Cuidados posteriores a la otoplastia

Una vez realizada la operación de otoplastia, el paciente deberá llevar un grueso vendaje que le ayudará a mantener la nueva posición de las orejas durante la cicatrización. Una vez transcurridos unos días, lo normal es que el paciente regrese a la consulta para cambiar ese vendaje por otro más ligero. Además, el cirujano estético nos dará una lista completa de instrucciones para el postoperatorio, las cuales deberemos seguir al pie de la letra para reducir el riesgo de que se produzcan complicaciones.

A menudo, los pacientes jóvenes tienen que cesar su actividad normal durante por lo menos los siete días que siguen a la cirugía.
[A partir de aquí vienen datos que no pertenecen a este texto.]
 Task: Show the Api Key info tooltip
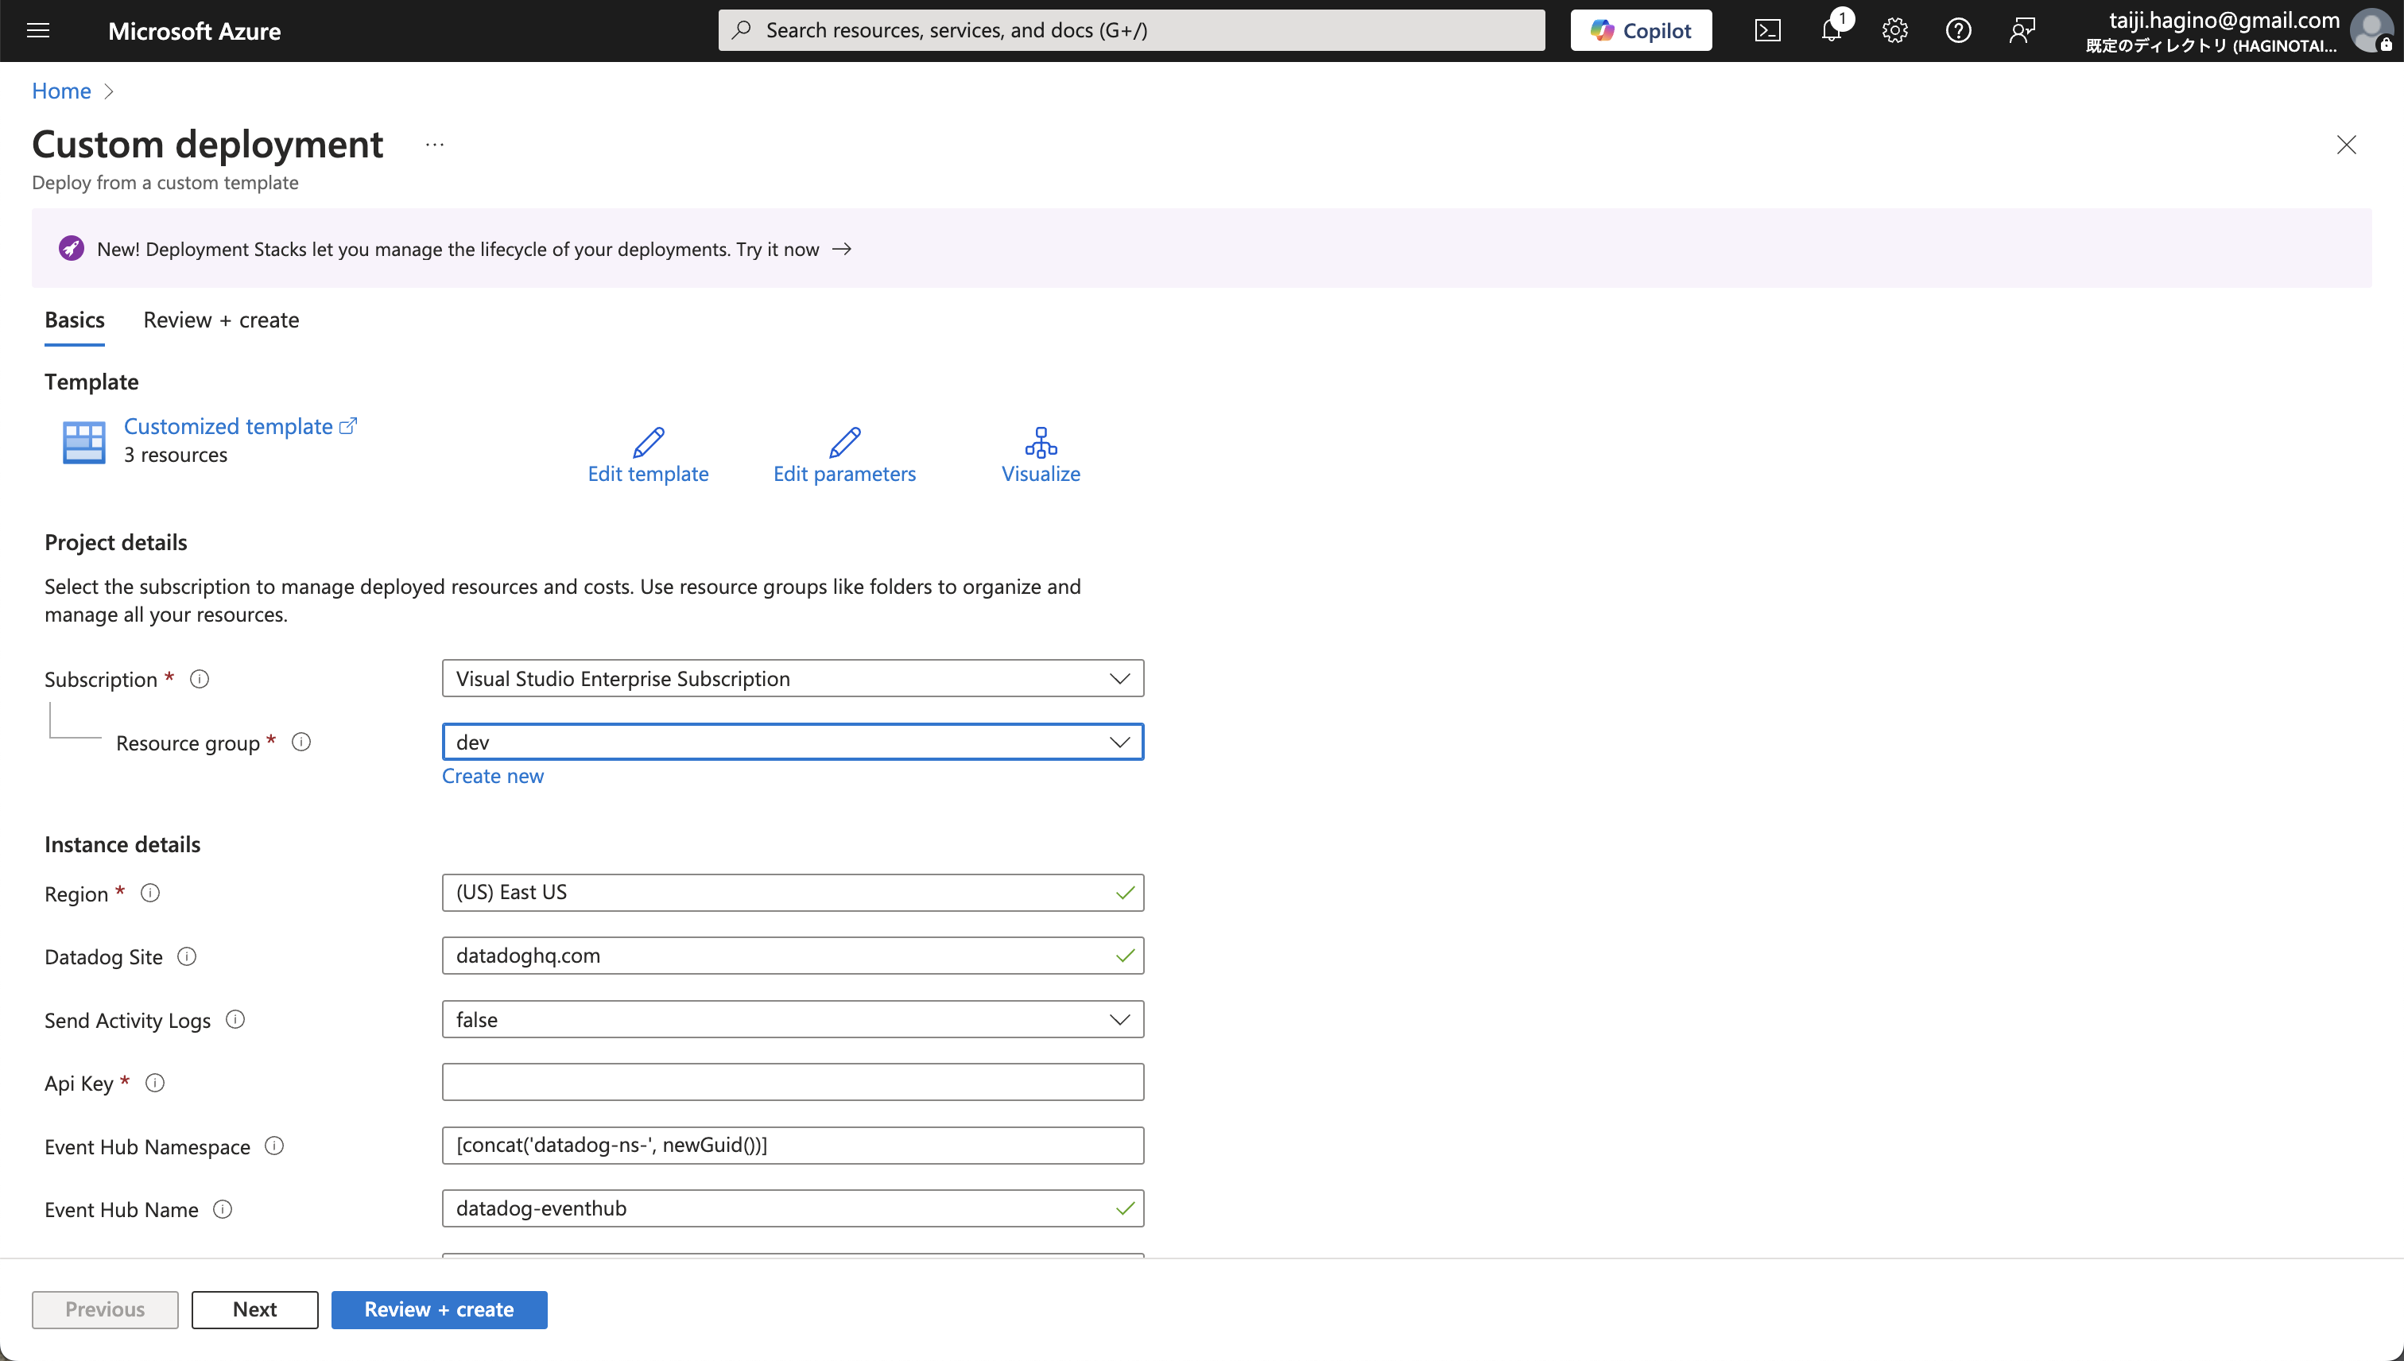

Durante las primeras tres semanas de recuperación, debemos tener un especial cuidado con los niños y restringirles aquellos juegos que puedan causarles alternaciones o golpes en las orejas. Los pacientes adultos, sin embargo, suelen volver a su actividad normal tres días después de la cirugía, aunque en procedimientos más complicados se suele requerir un mayor tiempo de recuperación. En todo caso, no deben doblarse las orejas hasta que haya transcurrido por lo menos un mes o más.

Tras una otoplastia y durante el periodo de recuperación, los pacientes pueden experimentar:

  • Incomodidad y entumecimiento – que se trata con medicación oral
  • Dolores de cabeza – que pueden ser tratados con anestésicos locales de duración prolongada.
  • Hinchazón – para reducirla es conveniente tener la cabeza elevada y, en todo caso, los normal es que ésta remita al cabo de una semana.
  • Sensaciones inusuales – que pueden incluir picores o falta de sensibilidad en la zona de la incisión, y que pueden desaparecer al cabo de seis meses.

Aunque las complicaciones son posibles en cualquier cirugía, lo cierto es son poco comunes en el caso de la otoplastia. Estas complicaciones pueden incluir coágulos de sangre en el oído o infección en el área del cartílago. El cirujano puede recomendar un periodo de espera para ver si el coágulo o la infección (con antibióticos) remiten o no por sí solas. Si el coágulo no se disuelve, puede eliminares con una aguja. Muy rara vez la infección requerirá de un drenaje quirúrgico, aunque la posibilidad existe. También es probable que se forme tejido cicatrizal. Muchos pacientes tienen una cicatriz que apenas es visible en la parte de detrás de la oreja. Sin embargo, los cirujanos tienen un especial cuidado al hacer la incisión, colocándola en lugares muy discretos y poco visibles.